Start of Supplied passage
Quick Facts

General

Operation ASHA is a registered NGO in India and has tax exemption. Operation ASHA is also a 501(c)3 nonprofit in the United States. OpASHA U.S. serves as fiscal sponsor for the Indian organization. OpASHA works closely with the National TB Programs in India and Cambodia to prevent and treat tuberculosis in hard-to-reach communities.

Tuberculosis Worldwide

Countries We Serve: India and Cambodia

  • We have successfully treated 32,600 patients in India and Cambodia.
  • We serve more than 3,000 disadvantaged communities, including urban slums and villages.
  • We serve a total population of 5.48 million improving.

TB in IndiaTB in India is perhaps the biggest public health problem. The following diagram illustrates this:

States and cities we serve in India

We serve a population of 4.4 million. We now work in 16 cities and 1 entire tribal block in 8 states.

  • Madhya Pradesh: Bhopal, Gwalior, Gwalior Ghati Block, Indore, Sagar
  • Uttar Pradesh: Moradabad
  • Rajasthan: Jaipur
  • Chattisgarh: Raipur, Durg&Bhilai, Korba
  • Delhi NCR: East Delhi, West Delhi, South Delhi
  • Punjab: Amritsar
  • Orissa: Bhubaneswar
  • Maharashtra: Bhiwandi, Dharavi

Details of work in India

  • We established our first center in September 2006.
  • We operate 194 centers.
  • We enrolled 7930 TB patients in 2012.

Cambodia

We serve a population of 1.08 million people in Cambodia in the 2 provinces and 5 Operational Districts:

  • Phnom Penh: West OD and Sensok OD
  • Takeo: Bati, Prey Kabas and Daunkeo ODs

Details of work in Cambodia

  • In Cambodia, we established our first center in December 2010.
  • We currently operate 51 centers in two provinces, including the capital Phnom Penh

Urban model

  • In urban areas (which are served mostly in India), each center treats between five and 75 patients at any given time. The centers serve a population of between 2,000 and 30,000 within a 1.5 km radius of the center. The average population served by each center is 25,000.
End of Supplied passage
**Problem details**
Transcribe the part of the Operation ASHA fact sheet starting with "Tuberculosis Worldwide" and going on through "slums and villages.".
Start of Entries shown
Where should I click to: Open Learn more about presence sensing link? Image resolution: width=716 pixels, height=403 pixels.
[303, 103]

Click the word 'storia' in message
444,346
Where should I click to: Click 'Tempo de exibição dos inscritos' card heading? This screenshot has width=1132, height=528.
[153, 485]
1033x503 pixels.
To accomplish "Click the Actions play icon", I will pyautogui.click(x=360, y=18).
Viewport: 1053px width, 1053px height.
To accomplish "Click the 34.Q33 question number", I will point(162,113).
End of Entries shown
Start of Entries shown
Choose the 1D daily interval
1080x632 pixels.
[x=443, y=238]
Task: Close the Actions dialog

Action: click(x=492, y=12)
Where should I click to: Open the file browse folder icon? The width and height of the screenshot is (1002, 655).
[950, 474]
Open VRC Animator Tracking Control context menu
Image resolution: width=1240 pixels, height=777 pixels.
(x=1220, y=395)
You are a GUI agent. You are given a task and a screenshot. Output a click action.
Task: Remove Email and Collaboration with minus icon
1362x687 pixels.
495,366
End of Entries shown
Start of Entries shown
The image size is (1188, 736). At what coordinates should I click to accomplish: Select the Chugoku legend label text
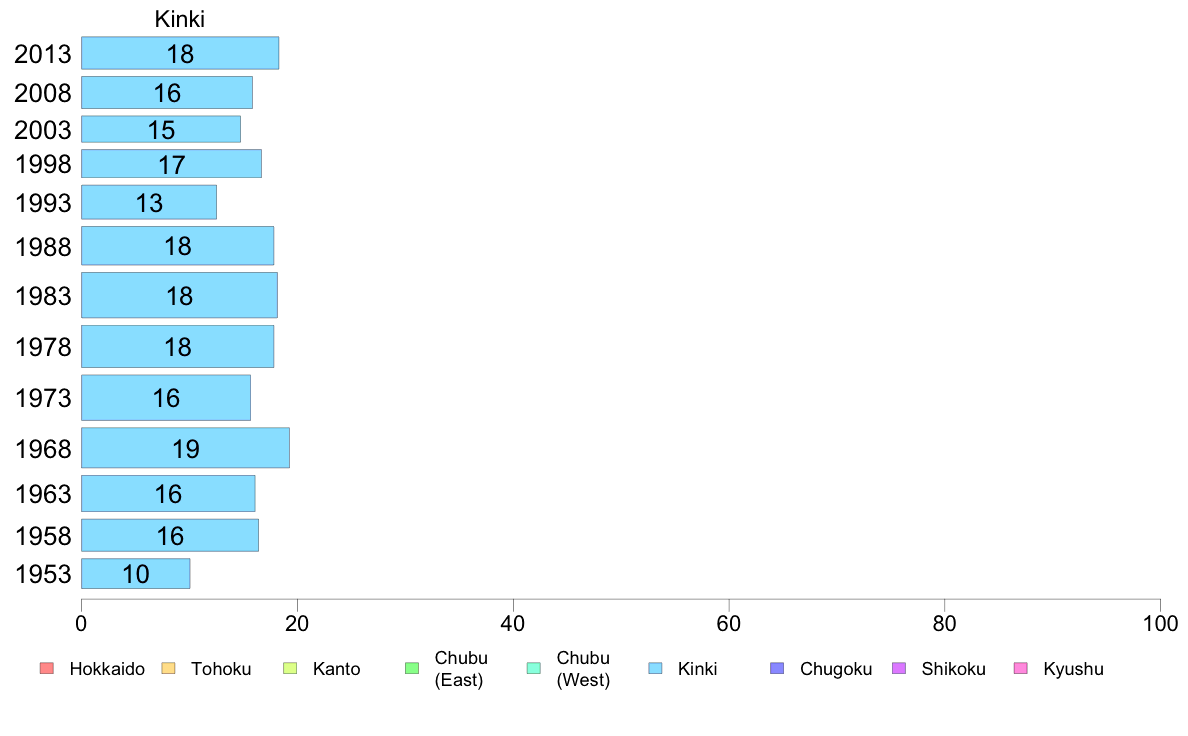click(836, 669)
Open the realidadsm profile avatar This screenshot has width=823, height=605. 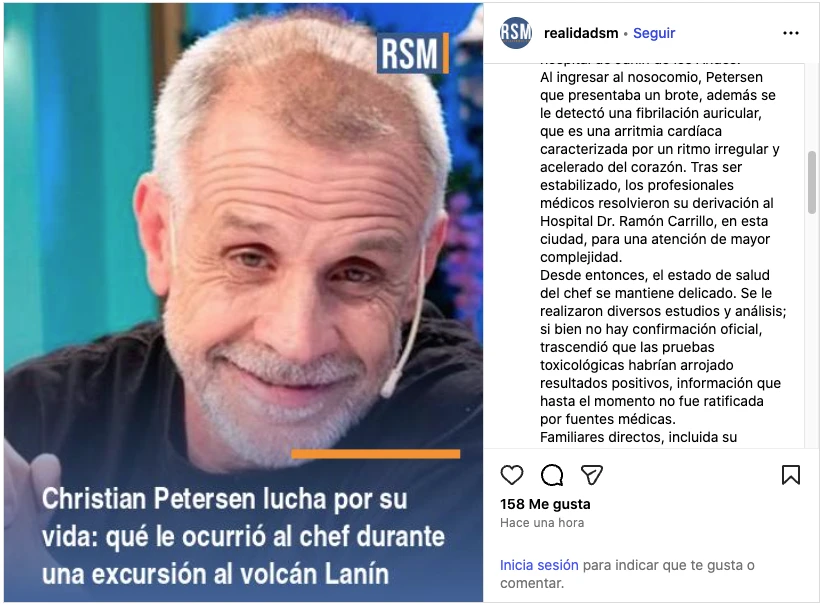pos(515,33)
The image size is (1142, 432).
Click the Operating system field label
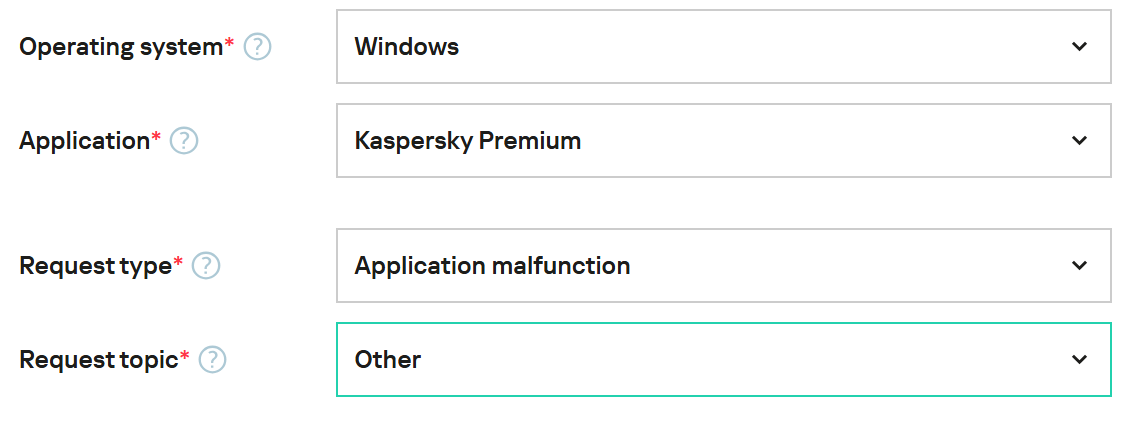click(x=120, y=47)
End of Entries shown
**Reply to the task**
Tuberculosis Worldwide

Countries We Serve: India and Cambodia

  • We have successfully treated 32,600 patients in India and Cambodia.
  • We serve more than 3,000 disadvantaged communities, including urban slums and villages.